● **EXERCISE PROMPT**
Filter these records by the string "will", copying each line that holds it.

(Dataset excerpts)
========

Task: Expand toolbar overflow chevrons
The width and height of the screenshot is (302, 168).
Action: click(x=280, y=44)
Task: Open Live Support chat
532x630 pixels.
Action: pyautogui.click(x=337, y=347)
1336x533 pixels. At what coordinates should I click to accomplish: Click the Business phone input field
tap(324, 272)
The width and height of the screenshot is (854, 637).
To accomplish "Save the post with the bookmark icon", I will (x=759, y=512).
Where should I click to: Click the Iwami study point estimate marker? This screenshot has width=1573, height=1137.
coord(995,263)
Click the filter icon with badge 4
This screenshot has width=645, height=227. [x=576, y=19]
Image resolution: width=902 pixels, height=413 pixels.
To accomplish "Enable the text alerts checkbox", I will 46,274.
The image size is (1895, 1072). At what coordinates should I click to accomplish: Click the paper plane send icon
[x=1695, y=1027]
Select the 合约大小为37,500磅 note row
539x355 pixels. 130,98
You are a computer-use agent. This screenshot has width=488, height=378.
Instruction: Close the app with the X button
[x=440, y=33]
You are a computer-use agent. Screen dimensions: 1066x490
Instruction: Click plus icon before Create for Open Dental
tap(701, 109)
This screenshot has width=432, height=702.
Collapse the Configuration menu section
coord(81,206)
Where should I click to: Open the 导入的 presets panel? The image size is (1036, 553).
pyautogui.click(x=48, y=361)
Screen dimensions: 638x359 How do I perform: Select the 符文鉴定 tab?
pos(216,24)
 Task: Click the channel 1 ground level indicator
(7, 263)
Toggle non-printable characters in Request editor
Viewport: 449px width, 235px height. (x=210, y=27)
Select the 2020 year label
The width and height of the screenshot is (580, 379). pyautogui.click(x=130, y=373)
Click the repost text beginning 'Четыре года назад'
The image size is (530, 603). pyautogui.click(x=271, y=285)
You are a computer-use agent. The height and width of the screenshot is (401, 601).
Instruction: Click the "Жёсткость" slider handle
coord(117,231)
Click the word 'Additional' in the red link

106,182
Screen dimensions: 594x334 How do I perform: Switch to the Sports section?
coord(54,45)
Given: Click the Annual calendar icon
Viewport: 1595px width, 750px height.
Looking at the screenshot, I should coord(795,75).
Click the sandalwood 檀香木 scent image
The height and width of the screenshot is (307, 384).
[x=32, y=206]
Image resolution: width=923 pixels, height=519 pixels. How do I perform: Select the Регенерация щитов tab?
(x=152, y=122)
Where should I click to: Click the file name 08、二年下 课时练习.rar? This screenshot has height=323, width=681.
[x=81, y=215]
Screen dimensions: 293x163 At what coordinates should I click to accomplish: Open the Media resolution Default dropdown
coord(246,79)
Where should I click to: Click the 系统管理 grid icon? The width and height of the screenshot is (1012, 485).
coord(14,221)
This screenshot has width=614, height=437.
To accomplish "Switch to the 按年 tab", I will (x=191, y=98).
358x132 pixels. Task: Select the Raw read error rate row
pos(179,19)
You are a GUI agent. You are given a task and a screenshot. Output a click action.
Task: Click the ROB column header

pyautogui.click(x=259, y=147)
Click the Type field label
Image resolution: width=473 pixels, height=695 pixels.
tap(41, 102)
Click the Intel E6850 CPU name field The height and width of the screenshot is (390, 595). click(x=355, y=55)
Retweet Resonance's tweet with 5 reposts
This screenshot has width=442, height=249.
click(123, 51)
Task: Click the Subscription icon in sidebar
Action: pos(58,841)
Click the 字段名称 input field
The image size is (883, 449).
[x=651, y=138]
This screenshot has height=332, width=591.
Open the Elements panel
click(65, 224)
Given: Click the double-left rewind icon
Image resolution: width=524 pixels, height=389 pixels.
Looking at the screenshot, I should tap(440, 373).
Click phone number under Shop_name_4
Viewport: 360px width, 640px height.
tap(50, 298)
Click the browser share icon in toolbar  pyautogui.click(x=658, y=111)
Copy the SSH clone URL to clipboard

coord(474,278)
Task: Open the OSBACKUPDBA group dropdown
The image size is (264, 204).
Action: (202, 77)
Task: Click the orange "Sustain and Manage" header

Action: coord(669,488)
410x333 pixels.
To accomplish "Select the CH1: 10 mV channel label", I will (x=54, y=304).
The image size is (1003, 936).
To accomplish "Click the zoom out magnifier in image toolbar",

========

● **FINAL ANSWER**
To accomplish "Save the post with the bookmark icon", I will (x=759, y=512).
To accomplish "Enable the text alerts checkbox", I will 46,274.
To accomplish "Switch to the 按年 tab", I will (x=191, y=98).
To accomplish "Select the CH1: 10 mV channel label", I will (x=54, y=304).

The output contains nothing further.